Para ajudar na empreitada, o grupo do IB-USP estabeleceu colaboração com Erick Castelli, da Faculdade de Medicina da Universidade Estadual Paulista (Unesp), em Botucatu. Recentemente, com apoio da Fapesp, o pesquisador desenvolveu métodos computacionais que facilitam o estudo dos complexos MHC e LRC.
“Imagine que você está tentando montar um quebra-cabeça [o genoma] com base em uma única referência, mas há várias peças muito parecidas e há milhares de possibilidades para uma mesma peça, com alterações muito sutis entre elas, tornando impossível saber onde cada uma se encaixa. O algoritmo se baseia em milhares de sequências já descritas para esses genes para decidir o local de cada peça, fazendo a montagem do genoma de forma muito mais detalhada. O método também permite inferir qual é a sequência de cada cromossomo e qual proteína seria produzida a partir de cada gene”, conta Castelli à Agência Fapesp.

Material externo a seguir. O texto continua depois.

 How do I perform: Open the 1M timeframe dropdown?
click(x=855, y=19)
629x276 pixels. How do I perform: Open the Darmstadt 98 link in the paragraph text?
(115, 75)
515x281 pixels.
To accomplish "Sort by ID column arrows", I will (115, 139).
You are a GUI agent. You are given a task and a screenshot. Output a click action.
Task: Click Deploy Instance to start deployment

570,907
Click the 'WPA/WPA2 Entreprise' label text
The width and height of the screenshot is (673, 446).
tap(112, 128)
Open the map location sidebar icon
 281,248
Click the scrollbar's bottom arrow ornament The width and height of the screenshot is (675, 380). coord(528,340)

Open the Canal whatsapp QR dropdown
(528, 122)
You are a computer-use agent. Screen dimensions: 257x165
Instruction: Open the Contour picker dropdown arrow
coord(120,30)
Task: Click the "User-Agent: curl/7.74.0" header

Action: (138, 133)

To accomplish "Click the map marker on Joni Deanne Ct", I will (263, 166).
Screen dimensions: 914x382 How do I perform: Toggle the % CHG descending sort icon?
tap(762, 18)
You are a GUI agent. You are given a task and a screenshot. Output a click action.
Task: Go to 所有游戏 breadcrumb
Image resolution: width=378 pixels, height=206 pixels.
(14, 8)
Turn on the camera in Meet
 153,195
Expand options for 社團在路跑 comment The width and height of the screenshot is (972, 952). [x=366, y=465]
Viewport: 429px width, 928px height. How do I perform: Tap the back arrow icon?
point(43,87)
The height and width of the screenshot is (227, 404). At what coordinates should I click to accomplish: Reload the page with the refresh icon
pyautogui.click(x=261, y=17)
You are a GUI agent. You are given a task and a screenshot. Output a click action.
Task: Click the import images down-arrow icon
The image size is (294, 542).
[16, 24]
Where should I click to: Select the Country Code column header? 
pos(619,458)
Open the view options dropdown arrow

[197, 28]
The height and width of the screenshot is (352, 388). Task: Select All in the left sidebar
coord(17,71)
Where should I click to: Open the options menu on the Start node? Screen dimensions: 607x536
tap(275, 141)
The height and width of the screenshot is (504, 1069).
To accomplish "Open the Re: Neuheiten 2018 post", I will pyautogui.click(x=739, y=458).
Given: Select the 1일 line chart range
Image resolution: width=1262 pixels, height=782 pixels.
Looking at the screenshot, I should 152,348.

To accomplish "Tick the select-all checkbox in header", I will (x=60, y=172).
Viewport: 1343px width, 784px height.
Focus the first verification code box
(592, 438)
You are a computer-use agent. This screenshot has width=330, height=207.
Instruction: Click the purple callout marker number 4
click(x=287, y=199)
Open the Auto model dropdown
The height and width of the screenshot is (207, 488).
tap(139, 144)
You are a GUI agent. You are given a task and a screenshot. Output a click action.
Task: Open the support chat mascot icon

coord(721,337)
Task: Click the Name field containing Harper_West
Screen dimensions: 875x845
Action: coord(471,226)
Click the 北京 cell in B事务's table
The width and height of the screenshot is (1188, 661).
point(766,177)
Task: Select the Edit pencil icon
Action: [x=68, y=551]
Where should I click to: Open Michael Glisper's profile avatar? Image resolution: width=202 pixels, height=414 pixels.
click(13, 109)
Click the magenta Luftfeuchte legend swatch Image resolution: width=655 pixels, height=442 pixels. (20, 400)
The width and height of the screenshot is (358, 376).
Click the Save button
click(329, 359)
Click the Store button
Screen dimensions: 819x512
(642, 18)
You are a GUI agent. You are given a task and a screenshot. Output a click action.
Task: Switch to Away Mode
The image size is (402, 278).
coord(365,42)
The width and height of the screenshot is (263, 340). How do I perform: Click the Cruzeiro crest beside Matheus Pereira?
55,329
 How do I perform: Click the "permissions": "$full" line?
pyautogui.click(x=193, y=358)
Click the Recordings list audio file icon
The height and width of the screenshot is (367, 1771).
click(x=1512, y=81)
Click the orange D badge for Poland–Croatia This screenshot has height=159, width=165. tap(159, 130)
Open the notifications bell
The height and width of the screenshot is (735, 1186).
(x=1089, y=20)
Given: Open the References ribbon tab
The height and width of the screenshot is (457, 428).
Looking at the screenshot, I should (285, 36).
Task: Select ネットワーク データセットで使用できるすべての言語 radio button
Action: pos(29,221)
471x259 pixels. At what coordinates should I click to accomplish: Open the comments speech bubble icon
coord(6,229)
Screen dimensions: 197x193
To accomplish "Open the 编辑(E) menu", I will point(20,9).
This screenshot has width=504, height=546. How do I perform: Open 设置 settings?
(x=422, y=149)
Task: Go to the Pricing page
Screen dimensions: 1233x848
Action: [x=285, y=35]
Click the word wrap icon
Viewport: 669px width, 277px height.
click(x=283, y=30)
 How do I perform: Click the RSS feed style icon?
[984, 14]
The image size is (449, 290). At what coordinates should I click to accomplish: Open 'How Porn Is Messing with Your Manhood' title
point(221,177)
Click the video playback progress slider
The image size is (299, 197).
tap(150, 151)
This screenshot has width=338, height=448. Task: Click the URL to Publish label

A análise do complexo MHC indicou que variantes de dois genes – conhecidos como MICA e MICB – parecem influenciar a resistência ao SARS-CoV-2. Segundo Castelli, a expressão desses genes normalmente aumenta quando as células estão sob algum tipo de estresse e isso leva à produção de moléculas que se ligam a receptores das NK, sinalizando que tem algo errado com aquela célula.
“No caso do MICA, o polimorfismo mais frequente nos indivíduos infectados aparentemente faz com que a proteína codificada por esse gene seja produzida em maior quantidade, possivelmente na forma solúvel, o que inibe a ativação das células NK. No caso do MICB, entre os suscetíveis, foi 2,5 vezes mais frequente uma variante associada à menor expressão do RNA mensageiro que codifica a proteína ativadora de NK. Os dois caminhos, portanto, levariam à menor ativação dessa barreira imunológica”, explica Castelli.
Segundo o pesquisador, no complexo LRC, foram identificadas variantes de interesse nos genes LILRB1 e LILRB2.
“Nos indivíduos infectados, foi cinco vezes mais frequente uma variante do LILRB1 que, pela nossa análise, levaria à maior expressão de receptores que inibem a ação das células NK”, conta Castelli.
As hipóteses referentes ao papel de cada polimorfismo na resistência ou suscetibilidade ao SARS-CoV-2 foram elaboradas em parceria com um grupo de pesquisadores do Instituto do Coração (InCor) liderados por Edécio Cunha Neto.
“De modo geral, os indivíduos suscetíveis teriam variantes genéticas que resultariam em uma resposta de células NK mais fraca, enquanto nos resistentes essa resposta seria mais robusta. Há diversos testes que podem ser feitos para comprovar essa hipótese. Um deles é incubar o SARS-CoV-2 com células do sangue periférico de indivíduos suscetíveis e resistentes e observar como varia em cada caso a ativação das células NK”, sugere Cunha Neto.
Ainda que os achados se confirmem, pondera o pesquisador do InCor, certamente há outros mecanismos da resposta imune inata atuando em paralelo para determinar a resistência ao vírus. “Um deles certamente é a capacidade das células de defesa de produzir rapidamente interferons [uma classe de proteínas fundamental para a resposta antiviral]”, avalia.
O artigo Immunogenetics of resistance to SARS-CoV-2 infection in discordant couples pode ser lido em www.medrxiv.org/content/10.1101/2021.04.21.21255872v1. A pesquisa teve apoio da Fapesp por meio de seis projetos (13/08028-1, 14/50931-3, 19/19998-8, 20/09702-1, 13/17084-2 e 17/19223-0).